Great demo. While following along, I noticed the issue with your initial question about the NBA data was an issue with capitalization. Typing 'Lebron' was causing no results to be returned. The season info in the prompt looked like it was actually doing the right thing. For anyone following along, these additions to the prompt seemed to help:
"If you are asked about something having to do with a year, treat years as starting in October and ending in June."

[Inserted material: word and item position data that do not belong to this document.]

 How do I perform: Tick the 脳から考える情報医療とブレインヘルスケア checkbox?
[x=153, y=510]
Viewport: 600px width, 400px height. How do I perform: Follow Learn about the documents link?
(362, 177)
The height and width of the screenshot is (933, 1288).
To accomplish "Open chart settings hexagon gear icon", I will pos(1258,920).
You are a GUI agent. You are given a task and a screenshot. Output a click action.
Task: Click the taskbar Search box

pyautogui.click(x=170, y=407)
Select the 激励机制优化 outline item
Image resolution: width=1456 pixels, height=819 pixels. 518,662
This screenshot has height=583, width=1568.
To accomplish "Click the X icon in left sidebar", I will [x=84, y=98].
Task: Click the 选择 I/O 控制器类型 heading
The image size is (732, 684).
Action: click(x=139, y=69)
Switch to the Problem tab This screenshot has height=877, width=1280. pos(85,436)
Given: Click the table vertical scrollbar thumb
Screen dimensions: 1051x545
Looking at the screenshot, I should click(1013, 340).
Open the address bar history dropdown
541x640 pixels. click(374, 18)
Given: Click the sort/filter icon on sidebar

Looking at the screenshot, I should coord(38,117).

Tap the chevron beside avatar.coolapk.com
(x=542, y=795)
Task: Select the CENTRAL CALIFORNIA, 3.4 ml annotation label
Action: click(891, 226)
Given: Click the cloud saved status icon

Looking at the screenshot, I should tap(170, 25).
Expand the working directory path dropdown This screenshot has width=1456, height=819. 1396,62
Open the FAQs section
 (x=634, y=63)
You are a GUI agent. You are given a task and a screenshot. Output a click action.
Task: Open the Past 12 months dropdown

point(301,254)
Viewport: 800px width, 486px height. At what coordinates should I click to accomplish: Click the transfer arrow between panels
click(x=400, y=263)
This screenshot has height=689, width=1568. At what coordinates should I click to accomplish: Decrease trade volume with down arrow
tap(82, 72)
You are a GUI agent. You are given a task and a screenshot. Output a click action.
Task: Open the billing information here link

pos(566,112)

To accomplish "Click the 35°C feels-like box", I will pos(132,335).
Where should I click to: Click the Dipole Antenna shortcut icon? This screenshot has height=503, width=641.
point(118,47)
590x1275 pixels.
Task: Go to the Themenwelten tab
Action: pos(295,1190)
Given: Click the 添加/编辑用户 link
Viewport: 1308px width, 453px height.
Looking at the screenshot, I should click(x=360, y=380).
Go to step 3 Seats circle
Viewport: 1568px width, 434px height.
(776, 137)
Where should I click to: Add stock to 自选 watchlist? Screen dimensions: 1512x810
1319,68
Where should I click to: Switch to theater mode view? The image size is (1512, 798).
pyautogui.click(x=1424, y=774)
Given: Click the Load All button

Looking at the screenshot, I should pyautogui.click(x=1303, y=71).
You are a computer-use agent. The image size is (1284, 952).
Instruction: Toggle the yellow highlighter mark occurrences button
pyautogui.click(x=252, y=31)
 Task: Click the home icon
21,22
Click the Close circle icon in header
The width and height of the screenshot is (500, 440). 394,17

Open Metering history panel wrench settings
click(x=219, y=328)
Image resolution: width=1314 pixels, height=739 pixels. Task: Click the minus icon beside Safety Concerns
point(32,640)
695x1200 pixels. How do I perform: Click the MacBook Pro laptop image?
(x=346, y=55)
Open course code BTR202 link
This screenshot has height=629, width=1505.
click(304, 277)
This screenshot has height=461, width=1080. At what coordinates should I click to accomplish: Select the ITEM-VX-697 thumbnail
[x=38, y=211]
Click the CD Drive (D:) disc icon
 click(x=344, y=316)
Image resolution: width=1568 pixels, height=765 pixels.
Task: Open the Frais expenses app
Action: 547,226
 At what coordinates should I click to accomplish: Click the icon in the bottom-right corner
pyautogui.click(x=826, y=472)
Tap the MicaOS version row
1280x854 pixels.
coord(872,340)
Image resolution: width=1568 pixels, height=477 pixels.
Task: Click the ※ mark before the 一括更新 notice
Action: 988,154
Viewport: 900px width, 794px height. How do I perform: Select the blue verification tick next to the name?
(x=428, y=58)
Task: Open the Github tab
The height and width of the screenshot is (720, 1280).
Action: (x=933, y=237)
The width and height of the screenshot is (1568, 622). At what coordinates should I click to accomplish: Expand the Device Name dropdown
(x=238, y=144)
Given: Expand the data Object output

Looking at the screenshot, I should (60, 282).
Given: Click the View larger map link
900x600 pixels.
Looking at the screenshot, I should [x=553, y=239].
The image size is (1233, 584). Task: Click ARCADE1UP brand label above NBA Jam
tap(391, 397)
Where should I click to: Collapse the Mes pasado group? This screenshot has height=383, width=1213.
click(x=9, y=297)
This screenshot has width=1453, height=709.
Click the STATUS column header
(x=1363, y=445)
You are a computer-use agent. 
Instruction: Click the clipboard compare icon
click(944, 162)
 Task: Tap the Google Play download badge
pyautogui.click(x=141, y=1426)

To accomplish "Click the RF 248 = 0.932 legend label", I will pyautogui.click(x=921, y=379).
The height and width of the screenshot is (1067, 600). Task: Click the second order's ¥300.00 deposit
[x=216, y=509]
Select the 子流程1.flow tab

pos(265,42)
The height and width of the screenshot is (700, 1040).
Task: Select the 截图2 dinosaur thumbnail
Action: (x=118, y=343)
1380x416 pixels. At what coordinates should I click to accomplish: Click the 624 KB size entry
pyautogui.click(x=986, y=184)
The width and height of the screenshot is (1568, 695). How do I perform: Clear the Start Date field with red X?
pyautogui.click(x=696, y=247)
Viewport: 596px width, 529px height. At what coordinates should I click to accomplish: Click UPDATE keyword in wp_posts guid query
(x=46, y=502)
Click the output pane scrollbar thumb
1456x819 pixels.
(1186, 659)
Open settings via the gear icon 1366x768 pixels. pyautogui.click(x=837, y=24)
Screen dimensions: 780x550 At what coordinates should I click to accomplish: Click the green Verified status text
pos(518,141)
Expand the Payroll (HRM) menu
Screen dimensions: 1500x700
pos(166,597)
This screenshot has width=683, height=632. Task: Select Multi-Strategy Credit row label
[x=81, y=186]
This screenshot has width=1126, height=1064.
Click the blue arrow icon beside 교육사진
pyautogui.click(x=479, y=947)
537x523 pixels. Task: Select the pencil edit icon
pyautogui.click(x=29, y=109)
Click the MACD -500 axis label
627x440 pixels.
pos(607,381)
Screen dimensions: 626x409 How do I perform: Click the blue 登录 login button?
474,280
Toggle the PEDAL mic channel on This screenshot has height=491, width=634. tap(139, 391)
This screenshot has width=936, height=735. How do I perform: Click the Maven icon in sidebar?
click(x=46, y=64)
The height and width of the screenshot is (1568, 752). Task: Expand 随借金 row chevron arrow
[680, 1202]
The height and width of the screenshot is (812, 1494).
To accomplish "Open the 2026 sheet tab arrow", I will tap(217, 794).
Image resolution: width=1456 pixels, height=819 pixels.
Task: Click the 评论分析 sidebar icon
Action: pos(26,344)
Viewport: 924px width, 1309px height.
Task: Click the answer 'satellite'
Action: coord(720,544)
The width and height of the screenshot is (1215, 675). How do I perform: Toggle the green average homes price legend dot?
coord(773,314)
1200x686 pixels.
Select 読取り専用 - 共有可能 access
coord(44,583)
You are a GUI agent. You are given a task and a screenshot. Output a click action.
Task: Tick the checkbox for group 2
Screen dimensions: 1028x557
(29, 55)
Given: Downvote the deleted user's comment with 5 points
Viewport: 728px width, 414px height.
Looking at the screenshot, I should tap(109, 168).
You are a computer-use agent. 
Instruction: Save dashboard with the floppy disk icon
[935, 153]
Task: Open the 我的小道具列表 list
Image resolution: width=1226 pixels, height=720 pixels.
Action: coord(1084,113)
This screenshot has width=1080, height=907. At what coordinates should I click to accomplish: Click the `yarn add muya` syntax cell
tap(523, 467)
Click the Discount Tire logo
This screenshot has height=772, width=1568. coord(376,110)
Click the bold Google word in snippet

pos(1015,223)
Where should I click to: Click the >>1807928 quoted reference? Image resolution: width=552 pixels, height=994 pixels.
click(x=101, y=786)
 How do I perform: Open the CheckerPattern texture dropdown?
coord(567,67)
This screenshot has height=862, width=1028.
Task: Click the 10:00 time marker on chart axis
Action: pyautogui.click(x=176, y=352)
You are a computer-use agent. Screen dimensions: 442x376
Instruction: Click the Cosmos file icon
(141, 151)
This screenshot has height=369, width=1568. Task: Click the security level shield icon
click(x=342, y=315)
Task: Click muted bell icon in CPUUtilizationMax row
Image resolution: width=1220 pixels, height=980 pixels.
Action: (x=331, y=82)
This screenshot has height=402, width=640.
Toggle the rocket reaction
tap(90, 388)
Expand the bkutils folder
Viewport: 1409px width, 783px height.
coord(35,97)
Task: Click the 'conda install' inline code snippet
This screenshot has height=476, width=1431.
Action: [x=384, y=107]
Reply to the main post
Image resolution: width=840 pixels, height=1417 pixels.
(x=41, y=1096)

"Look up player names in a case insensitive manner."
Also, in that initial question, the query was summing distance because there is no concept of points in the database. Adding a points column helped with this:
connection.query('alter table nba_short add column points int');
connection.query('''
UPDATE nba_short
SET points = CASE
WHEN made = true AND shot_type = '2-pointer' THEN 2
WHEN made = true AND shot_type = '3-pointer' THEN 3
ELSE 0
END;
''')
And to the prompt:
"The column name points with the data type INTEGER contains the following information: The number of points the shot was worth"
Yes good call I want to do more on this topic and still figuring out the best way to structure the prompts.
Thank you very much, impressive
Thanks!
Can you please share the Jupyter notebook?
Link should be there I believe
How you learn GIS can any way of learning tools... Is it worth it??
Depends on your career goals but there are tons of great free resources to get started. I have other videos on that topic.